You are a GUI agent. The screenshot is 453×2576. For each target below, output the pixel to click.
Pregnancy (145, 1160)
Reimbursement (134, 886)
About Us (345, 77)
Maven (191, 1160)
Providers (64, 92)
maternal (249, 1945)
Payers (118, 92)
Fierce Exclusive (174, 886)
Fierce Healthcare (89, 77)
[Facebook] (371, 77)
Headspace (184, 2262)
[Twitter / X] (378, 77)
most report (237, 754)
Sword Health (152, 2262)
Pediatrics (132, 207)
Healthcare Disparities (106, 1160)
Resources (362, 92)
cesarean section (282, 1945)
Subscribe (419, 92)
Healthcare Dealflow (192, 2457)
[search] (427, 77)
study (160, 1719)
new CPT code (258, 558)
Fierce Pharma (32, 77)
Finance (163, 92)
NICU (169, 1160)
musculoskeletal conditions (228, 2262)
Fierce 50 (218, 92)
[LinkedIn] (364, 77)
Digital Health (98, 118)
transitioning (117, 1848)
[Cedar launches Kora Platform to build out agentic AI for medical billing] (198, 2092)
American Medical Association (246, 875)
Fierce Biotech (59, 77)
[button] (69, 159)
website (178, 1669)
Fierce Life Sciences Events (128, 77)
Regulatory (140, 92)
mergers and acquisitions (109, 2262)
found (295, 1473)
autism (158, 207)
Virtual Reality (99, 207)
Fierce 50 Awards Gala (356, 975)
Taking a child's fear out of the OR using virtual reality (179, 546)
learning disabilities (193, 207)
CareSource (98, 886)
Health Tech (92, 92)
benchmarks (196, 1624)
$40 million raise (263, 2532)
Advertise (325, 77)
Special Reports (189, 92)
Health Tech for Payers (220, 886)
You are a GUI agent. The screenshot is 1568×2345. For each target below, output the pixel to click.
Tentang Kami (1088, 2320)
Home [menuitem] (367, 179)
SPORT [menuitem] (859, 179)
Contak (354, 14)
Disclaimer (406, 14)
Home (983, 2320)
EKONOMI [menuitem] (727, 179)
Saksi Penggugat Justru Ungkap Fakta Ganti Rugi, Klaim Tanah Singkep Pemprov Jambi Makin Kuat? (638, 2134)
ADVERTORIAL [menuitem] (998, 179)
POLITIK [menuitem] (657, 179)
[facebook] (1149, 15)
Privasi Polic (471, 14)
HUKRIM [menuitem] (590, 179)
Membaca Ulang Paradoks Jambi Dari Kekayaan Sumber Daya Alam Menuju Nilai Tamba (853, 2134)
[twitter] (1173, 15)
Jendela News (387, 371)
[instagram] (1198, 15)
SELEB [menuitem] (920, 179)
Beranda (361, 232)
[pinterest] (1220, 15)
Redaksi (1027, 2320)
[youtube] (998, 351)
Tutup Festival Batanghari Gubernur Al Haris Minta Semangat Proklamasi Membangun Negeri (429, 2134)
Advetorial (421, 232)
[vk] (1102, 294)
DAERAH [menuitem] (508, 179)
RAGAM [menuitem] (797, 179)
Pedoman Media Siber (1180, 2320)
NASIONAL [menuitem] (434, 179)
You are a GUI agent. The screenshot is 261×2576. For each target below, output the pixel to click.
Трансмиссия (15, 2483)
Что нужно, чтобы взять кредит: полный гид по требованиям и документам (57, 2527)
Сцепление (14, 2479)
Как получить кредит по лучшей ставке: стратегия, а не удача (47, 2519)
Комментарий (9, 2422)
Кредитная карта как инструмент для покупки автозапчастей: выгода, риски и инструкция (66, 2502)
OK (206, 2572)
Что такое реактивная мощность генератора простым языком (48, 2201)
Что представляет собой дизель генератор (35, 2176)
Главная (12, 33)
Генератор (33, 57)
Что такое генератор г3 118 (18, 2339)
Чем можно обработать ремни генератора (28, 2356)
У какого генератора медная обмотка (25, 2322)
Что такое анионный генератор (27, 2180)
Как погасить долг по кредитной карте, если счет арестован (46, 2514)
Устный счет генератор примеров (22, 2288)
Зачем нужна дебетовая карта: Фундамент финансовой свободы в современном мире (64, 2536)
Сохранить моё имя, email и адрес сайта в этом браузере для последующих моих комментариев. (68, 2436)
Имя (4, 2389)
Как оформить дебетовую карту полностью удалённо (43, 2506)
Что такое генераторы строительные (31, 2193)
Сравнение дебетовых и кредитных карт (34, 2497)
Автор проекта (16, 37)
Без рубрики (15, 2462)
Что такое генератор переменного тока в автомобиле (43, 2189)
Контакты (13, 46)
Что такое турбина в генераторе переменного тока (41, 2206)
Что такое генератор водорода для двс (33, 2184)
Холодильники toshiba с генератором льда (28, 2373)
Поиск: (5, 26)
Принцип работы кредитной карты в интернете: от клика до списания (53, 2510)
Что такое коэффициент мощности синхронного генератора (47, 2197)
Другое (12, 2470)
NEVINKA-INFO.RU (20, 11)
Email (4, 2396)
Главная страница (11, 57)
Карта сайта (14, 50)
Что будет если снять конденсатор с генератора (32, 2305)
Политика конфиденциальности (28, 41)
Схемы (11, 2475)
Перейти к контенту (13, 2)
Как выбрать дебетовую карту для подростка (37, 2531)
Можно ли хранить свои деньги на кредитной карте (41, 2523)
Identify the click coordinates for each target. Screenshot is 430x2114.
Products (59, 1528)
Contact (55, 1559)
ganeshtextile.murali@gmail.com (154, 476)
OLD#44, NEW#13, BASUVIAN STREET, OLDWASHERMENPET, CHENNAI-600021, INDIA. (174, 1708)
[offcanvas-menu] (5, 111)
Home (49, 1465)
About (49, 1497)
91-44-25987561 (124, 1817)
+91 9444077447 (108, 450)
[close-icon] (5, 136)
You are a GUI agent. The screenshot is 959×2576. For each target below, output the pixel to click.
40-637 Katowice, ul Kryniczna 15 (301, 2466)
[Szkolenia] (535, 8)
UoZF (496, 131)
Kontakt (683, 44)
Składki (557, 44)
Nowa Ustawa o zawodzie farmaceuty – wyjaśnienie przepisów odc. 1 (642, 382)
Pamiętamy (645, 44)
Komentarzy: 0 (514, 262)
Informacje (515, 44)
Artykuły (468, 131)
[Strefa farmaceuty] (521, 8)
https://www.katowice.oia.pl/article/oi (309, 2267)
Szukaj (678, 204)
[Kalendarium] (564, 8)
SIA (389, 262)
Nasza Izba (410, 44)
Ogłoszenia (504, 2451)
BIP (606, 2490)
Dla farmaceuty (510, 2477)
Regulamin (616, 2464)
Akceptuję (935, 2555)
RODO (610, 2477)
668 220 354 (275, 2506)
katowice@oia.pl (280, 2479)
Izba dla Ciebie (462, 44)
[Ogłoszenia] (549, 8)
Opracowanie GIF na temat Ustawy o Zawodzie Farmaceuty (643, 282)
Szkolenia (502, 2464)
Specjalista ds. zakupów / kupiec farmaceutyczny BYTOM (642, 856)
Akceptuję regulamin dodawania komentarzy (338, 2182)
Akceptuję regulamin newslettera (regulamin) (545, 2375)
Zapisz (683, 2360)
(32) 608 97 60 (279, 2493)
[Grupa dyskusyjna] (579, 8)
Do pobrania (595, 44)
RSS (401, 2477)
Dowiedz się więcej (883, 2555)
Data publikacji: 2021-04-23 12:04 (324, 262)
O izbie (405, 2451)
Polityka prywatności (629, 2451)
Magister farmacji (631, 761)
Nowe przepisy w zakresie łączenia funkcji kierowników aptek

Activity
Please transcribe the data exactly from its first line. End with the line that contains "Fierce Exclusive (174, 886)".

Exercise response
You are a GUI agent. The screenshot is 453×2576. For each target below, output the pixel to click.
Pregnancy (145, 1160)
Reimbursement (134, 886)
About Us (345, 77)
Maven (191, 1160)
Providers (64, 92)
maternal (249, 1945)
Payers (118, 92)
Fierce Exclusive (174, 886)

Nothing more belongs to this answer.